• How to complete this task
Lines below that hold the word "will" must be copied in full.
################
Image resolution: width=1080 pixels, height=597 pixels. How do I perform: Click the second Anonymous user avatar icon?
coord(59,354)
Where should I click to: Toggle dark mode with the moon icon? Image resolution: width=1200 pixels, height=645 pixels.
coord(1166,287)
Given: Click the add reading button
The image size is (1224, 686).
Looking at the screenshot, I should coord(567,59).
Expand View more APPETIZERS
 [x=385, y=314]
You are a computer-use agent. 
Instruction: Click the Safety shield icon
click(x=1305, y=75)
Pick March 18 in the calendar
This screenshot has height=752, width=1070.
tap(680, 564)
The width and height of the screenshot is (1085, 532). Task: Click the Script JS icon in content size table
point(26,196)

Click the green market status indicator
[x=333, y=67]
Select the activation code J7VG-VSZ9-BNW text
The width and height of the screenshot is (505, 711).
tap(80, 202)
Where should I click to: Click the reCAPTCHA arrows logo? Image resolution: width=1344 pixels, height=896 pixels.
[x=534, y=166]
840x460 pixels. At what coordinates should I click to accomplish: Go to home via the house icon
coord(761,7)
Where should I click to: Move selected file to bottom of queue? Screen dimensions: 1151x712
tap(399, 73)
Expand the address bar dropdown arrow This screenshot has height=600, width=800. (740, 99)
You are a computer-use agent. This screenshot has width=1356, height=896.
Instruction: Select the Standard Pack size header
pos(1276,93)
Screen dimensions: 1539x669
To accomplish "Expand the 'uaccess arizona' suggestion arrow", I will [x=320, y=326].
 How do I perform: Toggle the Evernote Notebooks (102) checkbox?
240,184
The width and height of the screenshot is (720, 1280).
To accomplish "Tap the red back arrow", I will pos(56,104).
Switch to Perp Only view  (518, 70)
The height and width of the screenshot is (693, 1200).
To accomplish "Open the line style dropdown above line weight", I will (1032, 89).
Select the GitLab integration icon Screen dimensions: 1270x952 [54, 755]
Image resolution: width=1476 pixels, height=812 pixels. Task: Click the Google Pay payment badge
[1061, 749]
################
• Your response
To accomplish "Expand the 'uaccess arizona' suggestion arrow", I will [x=320, y=326].
To accomplish "Tap the red back arrow", I will pos(56,104).
To accomplish "Open the line style dropdown above line weight", I will (1032, 89).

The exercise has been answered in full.